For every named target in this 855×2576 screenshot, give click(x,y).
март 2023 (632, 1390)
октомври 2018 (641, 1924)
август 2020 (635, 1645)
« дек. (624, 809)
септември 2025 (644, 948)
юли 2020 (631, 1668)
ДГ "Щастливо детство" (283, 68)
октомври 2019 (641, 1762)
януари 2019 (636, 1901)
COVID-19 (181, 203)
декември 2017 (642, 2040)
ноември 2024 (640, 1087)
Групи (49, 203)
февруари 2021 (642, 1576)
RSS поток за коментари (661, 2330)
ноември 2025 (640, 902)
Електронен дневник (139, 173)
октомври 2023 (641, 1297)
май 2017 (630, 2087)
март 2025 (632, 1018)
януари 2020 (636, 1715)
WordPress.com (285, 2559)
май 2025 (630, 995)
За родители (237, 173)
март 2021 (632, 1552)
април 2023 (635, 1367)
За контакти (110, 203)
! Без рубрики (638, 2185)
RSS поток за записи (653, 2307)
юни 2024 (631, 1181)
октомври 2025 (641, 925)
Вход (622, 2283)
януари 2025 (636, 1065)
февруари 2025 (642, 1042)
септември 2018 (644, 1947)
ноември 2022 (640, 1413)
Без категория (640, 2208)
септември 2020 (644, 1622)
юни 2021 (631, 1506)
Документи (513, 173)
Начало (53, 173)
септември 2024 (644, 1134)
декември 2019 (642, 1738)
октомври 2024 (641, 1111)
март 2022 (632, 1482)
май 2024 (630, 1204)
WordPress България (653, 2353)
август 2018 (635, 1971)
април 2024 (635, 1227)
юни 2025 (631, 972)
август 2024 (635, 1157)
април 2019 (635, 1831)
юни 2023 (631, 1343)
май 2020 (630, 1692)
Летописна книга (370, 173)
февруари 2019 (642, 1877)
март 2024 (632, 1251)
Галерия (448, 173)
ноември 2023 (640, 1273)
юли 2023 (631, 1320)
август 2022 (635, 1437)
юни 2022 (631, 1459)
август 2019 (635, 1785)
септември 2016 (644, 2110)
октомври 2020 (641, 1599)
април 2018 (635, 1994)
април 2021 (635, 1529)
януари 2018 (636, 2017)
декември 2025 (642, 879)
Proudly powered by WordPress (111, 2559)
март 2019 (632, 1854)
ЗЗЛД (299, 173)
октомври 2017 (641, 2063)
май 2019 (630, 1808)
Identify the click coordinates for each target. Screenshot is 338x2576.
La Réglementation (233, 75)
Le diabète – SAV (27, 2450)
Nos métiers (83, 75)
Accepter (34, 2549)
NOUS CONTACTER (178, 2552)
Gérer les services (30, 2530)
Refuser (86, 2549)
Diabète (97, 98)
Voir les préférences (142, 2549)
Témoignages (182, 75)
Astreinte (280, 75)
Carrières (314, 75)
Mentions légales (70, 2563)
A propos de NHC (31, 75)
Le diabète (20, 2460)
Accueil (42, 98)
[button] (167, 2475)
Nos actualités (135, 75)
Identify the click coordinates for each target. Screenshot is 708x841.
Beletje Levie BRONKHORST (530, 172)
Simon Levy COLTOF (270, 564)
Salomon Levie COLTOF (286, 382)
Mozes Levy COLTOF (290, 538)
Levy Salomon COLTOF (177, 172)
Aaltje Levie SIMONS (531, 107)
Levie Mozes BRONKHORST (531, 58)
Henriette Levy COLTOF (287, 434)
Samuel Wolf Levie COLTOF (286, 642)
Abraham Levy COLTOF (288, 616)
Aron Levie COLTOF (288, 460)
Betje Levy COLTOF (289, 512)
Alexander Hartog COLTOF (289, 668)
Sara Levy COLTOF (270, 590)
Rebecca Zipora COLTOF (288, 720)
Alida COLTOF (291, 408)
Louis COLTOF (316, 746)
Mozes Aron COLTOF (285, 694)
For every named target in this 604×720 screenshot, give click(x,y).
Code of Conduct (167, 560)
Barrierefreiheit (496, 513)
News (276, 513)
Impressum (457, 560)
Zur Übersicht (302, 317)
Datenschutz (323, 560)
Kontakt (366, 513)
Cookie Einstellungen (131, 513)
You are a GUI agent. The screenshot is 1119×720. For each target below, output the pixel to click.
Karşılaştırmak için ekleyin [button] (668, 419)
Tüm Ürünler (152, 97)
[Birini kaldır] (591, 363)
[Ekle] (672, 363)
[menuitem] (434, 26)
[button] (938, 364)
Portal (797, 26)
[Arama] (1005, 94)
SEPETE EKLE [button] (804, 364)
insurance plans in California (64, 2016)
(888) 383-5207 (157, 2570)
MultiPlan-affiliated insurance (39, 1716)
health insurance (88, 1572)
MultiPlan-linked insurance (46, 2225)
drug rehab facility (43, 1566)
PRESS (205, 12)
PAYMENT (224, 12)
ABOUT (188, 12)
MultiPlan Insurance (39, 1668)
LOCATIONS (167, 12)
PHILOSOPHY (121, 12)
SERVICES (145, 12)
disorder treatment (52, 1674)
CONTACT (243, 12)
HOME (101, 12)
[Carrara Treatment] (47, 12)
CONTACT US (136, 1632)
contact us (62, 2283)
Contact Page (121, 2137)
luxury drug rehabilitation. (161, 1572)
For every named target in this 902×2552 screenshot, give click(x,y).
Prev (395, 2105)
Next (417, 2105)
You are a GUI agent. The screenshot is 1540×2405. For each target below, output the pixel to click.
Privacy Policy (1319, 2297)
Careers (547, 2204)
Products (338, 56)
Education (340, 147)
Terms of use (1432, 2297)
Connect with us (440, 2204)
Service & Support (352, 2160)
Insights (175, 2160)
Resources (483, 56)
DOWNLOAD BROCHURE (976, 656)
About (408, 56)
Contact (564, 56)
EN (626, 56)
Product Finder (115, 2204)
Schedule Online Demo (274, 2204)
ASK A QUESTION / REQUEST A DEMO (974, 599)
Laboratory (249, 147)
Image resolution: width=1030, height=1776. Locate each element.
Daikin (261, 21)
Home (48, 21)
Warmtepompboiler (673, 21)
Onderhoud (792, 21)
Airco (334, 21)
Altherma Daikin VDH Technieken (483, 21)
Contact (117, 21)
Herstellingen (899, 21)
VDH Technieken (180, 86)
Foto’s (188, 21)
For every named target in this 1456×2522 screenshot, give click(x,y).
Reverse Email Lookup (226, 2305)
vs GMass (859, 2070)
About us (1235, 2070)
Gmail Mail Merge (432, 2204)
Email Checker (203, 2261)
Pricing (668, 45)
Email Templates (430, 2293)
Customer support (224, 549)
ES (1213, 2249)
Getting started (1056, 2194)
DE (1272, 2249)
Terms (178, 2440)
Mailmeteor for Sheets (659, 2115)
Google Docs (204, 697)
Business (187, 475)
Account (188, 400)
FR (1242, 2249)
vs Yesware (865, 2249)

SET PROBLEM:
List in full each line of the items above that contains the string "named". Letter case counts.

RESPONSE TO THE TASK:
For every named target in this 855×2576 screenshot, give click(x,y).
For every named target in this 604×720 screenshot, give click(x,y).
For every named target in this 902×2552 screenshot, give click(x,y).
For every named target in this 1456×2522 screenshot, give click(x,y).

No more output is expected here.